*Exercise prompt*
Copy the material from the line with "You are a computer-use agent. The" through the end, renaming "Eraser" to "Pencil" and leaving everything else unchanged.

*Data provided*
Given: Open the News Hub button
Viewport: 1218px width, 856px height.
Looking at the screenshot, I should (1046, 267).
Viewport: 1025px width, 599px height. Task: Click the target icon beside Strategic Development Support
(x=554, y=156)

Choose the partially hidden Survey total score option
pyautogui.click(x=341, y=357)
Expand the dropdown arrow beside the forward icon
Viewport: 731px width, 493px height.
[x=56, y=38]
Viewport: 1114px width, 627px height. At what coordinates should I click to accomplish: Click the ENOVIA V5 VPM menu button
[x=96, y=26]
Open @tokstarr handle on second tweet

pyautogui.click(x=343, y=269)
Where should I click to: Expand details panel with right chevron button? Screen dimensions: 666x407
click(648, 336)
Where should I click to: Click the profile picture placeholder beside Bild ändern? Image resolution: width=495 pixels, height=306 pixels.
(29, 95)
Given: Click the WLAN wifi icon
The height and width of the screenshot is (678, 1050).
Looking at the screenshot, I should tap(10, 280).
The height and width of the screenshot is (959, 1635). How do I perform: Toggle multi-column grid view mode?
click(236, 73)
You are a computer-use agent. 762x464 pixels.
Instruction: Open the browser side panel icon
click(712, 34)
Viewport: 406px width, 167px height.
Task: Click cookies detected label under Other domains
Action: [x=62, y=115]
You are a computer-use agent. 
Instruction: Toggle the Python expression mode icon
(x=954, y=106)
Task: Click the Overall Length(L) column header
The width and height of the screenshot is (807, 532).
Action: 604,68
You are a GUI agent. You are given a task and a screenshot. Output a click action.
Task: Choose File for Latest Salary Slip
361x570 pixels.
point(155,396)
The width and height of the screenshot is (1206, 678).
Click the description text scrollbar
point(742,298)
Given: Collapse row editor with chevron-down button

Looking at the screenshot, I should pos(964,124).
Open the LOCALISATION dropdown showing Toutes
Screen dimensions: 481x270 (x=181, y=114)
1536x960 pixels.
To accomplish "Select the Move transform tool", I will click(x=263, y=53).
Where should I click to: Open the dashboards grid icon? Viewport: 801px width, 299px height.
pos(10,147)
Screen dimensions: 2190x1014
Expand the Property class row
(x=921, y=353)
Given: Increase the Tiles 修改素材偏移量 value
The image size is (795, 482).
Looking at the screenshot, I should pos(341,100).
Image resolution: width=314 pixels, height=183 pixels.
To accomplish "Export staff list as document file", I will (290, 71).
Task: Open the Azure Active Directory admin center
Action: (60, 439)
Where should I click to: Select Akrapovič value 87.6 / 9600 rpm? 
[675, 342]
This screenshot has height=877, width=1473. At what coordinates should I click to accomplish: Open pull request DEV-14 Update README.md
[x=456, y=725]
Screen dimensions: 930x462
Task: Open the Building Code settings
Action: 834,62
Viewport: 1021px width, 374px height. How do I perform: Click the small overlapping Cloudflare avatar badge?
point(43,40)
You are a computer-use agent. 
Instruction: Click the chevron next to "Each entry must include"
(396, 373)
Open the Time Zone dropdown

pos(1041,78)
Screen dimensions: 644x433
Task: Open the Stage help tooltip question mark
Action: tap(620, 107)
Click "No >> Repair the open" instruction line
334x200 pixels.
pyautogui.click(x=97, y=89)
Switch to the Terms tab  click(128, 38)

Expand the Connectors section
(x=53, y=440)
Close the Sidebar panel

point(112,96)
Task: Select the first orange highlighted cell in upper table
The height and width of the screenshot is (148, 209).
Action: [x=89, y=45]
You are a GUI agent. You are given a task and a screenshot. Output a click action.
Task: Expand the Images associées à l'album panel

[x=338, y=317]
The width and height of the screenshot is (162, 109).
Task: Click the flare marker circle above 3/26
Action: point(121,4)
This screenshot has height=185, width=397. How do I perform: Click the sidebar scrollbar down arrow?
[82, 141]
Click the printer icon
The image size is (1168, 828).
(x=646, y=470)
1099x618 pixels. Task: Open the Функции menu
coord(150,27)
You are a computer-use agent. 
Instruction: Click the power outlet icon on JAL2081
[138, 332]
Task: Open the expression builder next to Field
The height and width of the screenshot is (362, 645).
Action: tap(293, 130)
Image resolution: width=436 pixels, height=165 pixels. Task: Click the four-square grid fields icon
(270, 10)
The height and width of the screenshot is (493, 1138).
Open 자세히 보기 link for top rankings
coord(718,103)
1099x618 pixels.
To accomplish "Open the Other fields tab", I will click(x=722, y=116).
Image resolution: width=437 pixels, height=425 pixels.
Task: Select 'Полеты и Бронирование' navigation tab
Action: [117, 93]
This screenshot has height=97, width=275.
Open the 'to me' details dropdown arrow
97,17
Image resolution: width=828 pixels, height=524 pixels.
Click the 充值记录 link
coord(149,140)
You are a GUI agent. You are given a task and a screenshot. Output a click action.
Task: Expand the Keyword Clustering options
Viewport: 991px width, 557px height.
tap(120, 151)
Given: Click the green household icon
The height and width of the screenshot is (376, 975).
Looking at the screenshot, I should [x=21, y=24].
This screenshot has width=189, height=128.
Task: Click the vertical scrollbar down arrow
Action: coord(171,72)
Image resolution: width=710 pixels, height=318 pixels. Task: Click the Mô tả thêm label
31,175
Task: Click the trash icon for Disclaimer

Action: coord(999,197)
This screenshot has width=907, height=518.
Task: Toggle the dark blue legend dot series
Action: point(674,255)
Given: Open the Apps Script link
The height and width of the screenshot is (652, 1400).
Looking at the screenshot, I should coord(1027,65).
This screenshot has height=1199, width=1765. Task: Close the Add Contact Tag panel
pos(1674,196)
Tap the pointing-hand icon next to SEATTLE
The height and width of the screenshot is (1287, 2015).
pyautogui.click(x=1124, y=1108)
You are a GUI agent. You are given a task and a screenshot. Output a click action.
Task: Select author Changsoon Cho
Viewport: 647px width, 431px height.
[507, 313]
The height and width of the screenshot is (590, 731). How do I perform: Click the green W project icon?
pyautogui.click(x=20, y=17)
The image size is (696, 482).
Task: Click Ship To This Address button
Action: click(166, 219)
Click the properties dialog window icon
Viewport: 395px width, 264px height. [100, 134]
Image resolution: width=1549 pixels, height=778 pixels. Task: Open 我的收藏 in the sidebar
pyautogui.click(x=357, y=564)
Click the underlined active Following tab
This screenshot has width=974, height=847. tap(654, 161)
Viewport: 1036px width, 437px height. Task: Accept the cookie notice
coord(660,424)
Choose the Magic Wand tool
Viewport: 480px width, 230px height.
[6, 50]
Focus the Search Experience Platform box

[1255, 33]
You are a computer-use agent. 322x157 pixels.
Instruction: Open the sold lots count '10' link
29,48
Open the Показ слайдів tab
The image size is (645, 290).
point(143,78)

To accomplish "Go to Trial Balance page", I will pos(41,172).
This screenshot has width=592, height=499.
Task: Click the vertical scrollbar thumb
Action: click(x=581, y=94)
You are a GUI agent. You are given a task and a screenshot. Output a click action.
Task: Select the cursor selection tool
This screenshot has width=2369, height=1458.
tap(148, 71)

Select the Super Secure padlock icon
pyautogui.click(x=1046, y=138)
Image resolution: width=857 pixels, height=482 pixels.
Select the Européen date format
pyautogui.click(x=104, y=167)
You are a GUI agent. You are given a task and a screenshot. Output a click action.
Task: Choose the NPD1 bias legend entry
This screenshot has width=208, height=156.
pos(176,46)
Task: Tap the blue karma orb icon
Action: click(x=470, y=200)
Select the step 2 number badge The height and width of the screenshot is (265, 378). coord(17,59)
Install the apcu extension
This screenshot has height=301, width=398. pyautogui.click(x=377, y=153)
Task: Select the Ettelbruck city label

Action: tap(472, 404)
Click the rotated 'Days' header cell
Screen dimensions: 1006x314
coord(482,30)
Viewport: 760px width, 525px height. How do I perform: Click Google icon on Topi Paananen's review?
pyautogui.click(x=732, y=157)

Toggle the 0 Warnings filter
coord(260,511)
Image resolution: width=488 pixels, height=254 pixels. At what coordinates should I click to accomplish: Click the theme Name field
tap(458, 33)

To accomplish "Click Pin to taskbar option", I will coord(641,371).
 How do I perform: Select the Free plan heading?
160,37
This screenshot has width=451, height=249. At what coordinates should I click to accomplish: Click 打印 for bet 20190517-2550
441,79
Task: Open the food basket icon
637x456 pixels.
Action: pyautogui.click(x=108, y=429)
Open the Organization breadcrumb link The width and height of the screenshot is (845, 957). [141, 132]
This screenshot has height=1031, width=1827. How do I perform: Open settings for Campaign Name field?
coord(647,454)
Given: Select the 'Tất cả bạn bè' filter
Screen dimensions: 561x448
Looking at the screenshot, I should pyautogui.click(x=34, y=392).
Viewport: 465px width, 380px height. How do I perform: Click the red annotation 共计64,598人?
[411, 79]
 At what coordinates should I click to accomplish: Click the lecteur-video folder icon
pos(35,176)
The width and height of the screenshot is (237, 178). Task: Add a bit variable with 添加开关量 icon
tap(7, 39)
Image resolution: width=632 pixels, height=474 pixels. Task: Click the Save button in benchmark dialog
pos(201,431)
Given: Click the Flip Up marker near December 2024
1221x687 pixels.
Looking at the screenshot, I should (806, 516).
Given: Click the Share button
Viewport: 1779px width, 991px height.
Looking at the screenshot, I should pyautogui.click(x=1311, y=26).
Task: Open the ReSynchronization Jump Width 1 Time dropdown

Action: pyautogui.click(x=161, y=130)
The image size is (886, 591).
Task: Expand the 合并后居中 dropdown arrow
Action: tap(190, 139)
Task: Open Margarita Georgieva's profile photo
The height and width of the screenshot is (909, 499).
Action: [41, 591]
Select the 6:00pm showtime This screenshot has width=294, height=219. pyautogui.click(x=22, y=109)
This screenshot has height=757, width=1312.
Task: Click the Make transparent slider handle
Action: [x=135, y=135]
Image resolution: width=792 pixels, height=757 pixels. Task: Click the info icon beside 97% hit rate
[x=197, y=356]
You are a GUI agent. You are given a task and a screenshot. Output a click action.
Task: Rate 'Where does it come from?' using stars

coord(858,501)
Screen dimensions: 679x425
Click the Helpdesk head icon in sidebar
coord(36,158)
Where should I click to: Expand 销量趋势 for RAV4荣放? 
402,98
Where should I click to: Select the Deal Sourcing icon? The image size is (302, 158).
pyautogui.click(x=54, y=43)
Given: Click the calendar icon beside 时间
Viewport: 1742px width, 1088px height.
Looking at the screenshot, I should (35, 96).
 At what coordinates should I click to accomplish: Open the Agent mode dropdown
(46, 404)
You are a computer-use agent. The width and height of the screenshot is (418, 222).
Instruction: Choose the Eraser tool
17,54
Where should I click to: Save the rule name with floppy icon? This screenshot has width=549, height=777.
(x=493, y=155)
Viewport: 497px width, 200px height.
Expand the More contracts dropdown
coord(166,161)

*Task answer*
You are a computer-use agent. The width and height of the screenshot is (418, 222).
Instruction: Choose the Pencil tool
17,54
Where should I click to: Save the rule name with floppy icon? This screenshot has width=549, height=777.
(x=493, y=155)
Viewport: 497px width, 200px height.
Expand the More contracts dropdown
coord(166,161)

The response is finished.